Si dice, da sempre, che il famoso Cammino di Santiago cambia le persone che lo compiono. Forse sarà così. Sì, di sicuro è così. Lo scrittore brasiliano Paulo Coelho è diventato scrittore proprio dopo aver compiuto questo Cammino (che poi descriverà in modo, diciamo così, metaforico e alquanto fantastico nel suo libro IL CAMMINO DI SANTIAGO).
Molte altre persone, conosciute e non, dopo aver compiuto il Cammino di Santiago, si sono sentite trasformate, trasformate dentro, e hanno realizzato cose che prima credevano impossibili. Enzo Taccone ha compiuto il Cammino di Santiago fino alla meta (sono tanti quelli che si fermano a metà oppure desistono proprio prima dell’ultima tappa) ed è ritornato a casa, nella sua amata cittadina di Tropea, quasi come rigenerato interiormente.
Egli mi ha parlato personalmente di questa sua esperienza straordinaria, raccontandomi diverse cose meravigliose al riguardo. Oggi, a distanza di un anno, da chè ha compiuto il Cammino, ne è nato un libro. Un bel volume corredato da fotografie, che documentano ogni tappa del percorso compiuto dal pellegrino Enzo. Il titolo del libro è IL CAMMINO DI ENZO.

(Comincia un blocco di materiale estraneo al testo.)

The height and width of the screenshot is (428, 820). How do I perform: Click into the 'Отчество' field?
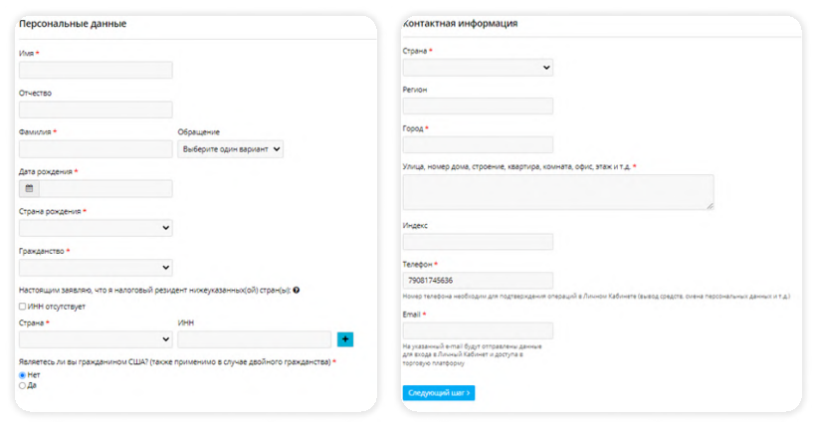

Quasi una cronaca giornaliera, con tanto di data, i chilometri da percorrere in ogni tappa e qualche volta anche l’ora, come una specie di diario del viaggiatore sul quale annotare, appuntare, raccontare e spesso dare anche sfogo ai propri pensieri, ai propri sentimenti, alle proprie sensazioni, alla propria rabbia o alla propria sofferenza insieme alle aspettative per il futuro. Davvero singolari, tutte all’interno del volume, le foto dell’alba che sorge sull’oceano Atlantico nella regione del Finisterre nel nord – ovest della Francia, perché Enzo non si è fermato solamente a Santiago de Compostela ma ha voluto proseguire il suo cammino fino a raggiungere quella che, per gli antichi, era la terra ai confini del mondo conosciuto: la finis terrae, fine della terra appunto, terra delle fate, dei folletti e degli elfi; delle storie fantastiche, delle danze sfrenate e dolci e della musica incantatrice e piena di fascino perché portatrice, insieme alla Galizia, meta finale del Cammino, della cultura celtica, unica al mondo in fatto di arte, di bellezza e di mistero.

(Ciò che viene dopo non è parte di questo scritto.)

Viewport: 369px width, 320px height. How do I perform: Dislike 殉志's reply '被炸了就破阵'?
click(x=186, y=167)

Quanti incontri poi si fanno lungo il Cammino. Enzo ha conosciuto gente praticamente da ogni parte del mondo, e con loro ogni giorno e ogni sera era un’avventura, un conoscere e un conoscersi, un capire e un capirsi, un superare le proprie paure, preconcetti e malesseri dell’anima e dello spirito di ogni genere. Una cena comunitaria all’albergo parrocchiale si trasforma in un momento di aggregazione e di festa, e anche mangiare un piatto tipico come polpo con patate nelle conosciute e frequentate “pulperie” di Spagna, che costellano il Cammino, può essere un attimo di sollievo e di serenità per il pellegrino stanco, dopo una giornata intera a camminare, zaino in spalla, sotto la pioggia o sotto il sole; al vento delle alture o in mezzo alla vastità desolante delle “mesetas”.

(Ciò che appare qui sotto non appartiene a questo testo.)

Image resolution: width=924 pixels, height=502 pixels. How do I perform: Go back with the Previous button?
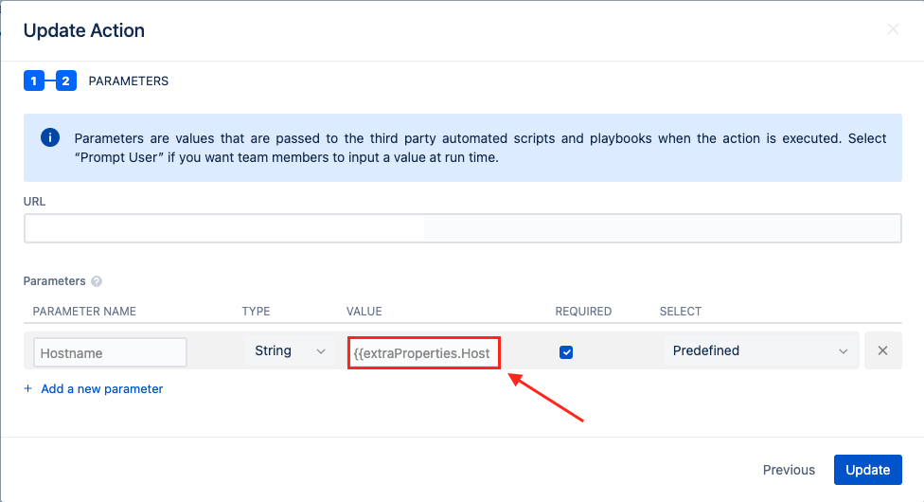(x=789, y=470)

Quante volte ho sognato di fare il Cammino di Santiago e altrettante volte, dopo aver pensato di farlo davvero, l’ho rimandato. A volte immagino, mi soffermo a riflettere: se avessi raggiunto Santiago de Compostela a piedi, quale viandante o pellegrina, con il mio zaino in spalla, come ho sempre camminato, la mia vita sarebbe cambiata? La mia intera esistenza avrebbe subito una trasformazione interiore notevole, radicale, rivoluzionaria? Chi può dirlo.
Intanto, Enzo Taccone ha compiuto il “suo” Cammino di Santiago, e le congratulazioni più vere che possa fargli è che la sua vita tragga, da questo Cammino, ogni beneficio, nel tempo presente come nell’avvenire.